The £19bn Local Pensions Partnership has hit out at asset managers that promote outsized returns to investors who lock up cash in long-term investments, saying the so-called illiquidity premium no longer existed for most assets.
Richard Tomlinson, chief investment officer of the LPP, which provides retirement benefits to about 600,000 town hall workers, said it used to be the case that illiquid assets, such as infrastructure or real estate, would typically deliver “excess returns” but the situation had changed.
“Ten or 15 years ago, there was a premium paid in many areas for holding illiquids,” Tomlinson said in an interview with the Financial Times.
“It used to be an easy sale of say private credit — ‘hey, if you can lock your money up we can get you extra return’. For return-hungry investors this made sense, assuming they could wear the illiquidity.
“However, as more capital has flowed to these opportunities the returns offered have fallen. Suddenly there isn’t a premium to be had,” he said.
Yet, Tomlinson said such products were still being heavily promoted.
“If you buy illiquid assets when they are ‘expensive’ the illiquidity premia could be negative or even if it is positive it may not be sufficient to compensate for losses on other risk factors.”
Tomlinson’s comments came as large defined contribution funds in the UK are being encouraged to direct more of their cash to illiquid investments, such as infrastructure and commercial property.
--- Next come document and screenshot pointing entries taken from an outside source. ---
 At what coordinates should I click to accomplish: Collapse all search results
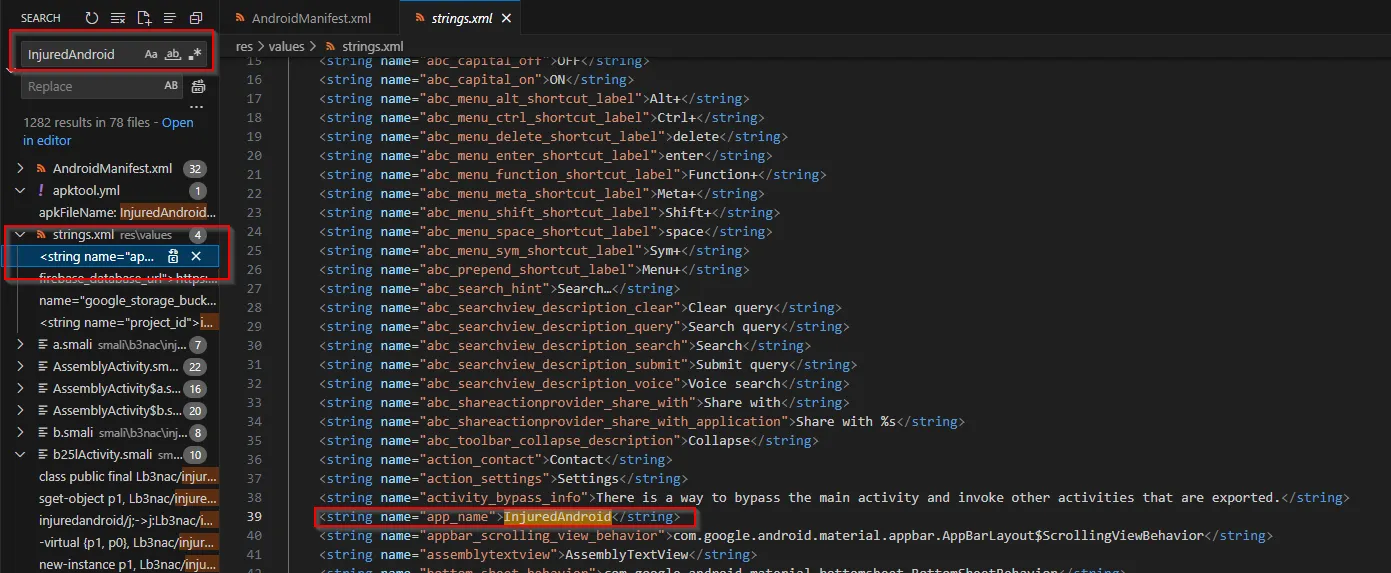196,18
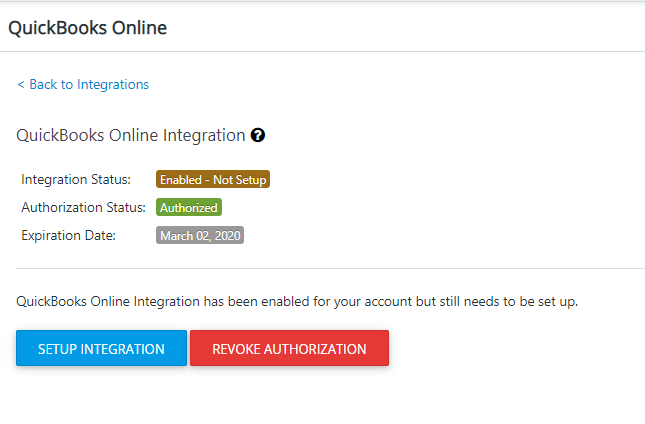Click the green Authorized badge
This screenshot has height=424, width=645.
click(189, 207)
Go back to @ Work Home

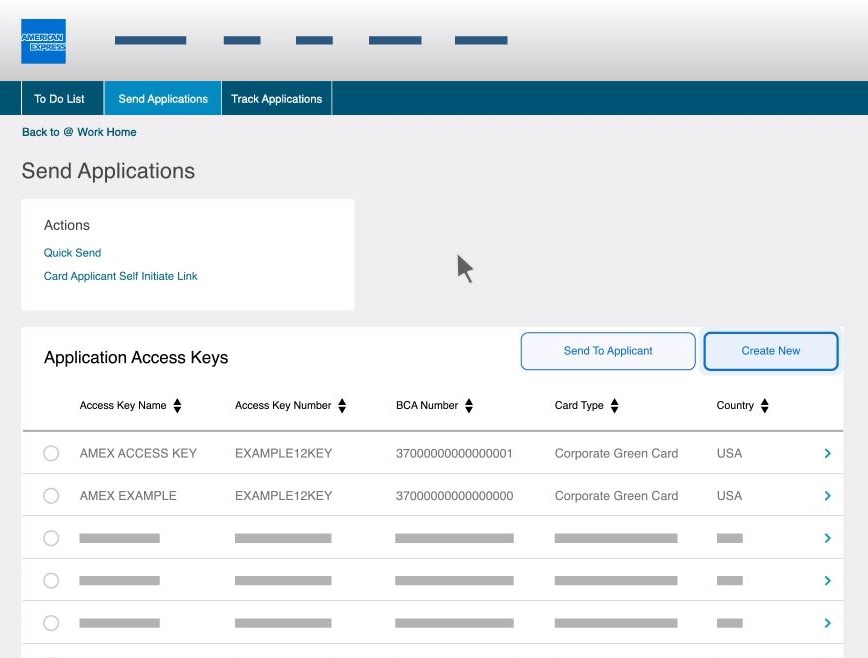pos(79,132)
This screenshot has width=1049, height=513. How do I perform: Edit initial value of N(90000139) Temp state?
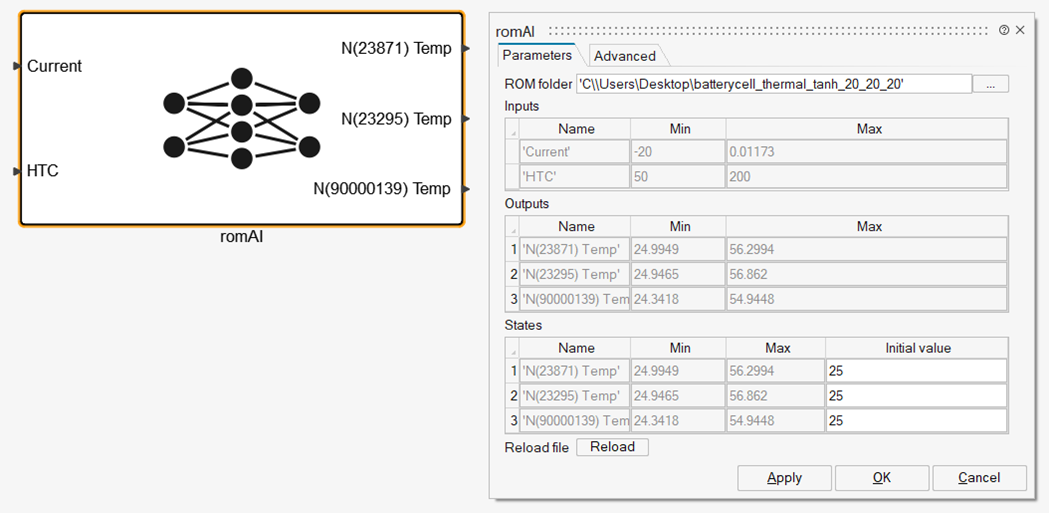click(916, 421)
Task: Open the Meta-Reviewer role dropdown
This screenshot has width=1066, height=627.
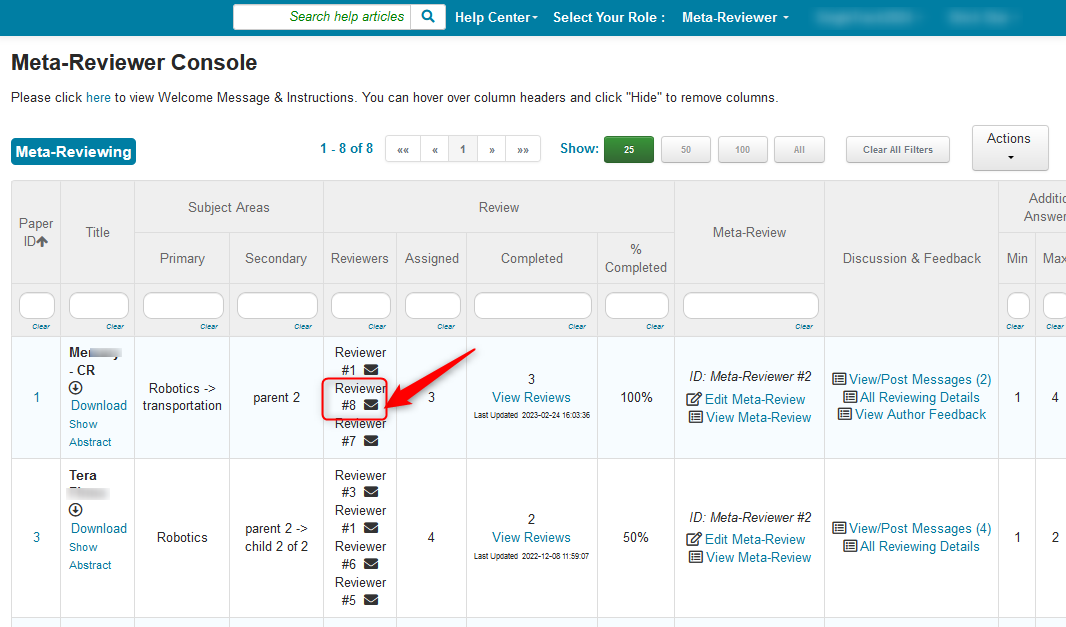Action: coord(735,18)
A UK government consultation document in 2019 said that by investing almost wholly in highly liquid investments, such as listed equity and debt, pension funds could be missing out on the illiquidity premium.
In spite of his views, LPP has a heavy weighting in illiquid assets.
About 28 per cent is held in infrastructure and real estate, with more capital set aside for “selective” future infrastructure purchases.
“Don’t get me wrong, I see significant value and benefits in owning private assets but not just myopically chasing an illiquidity premium,” he said.
“Some of these assets may well have no illiquidity premia embedded in them and the expected returns will be driven by other factors; that is fine,” he said.
The Investment Association, which represents asset managers, declined to comment.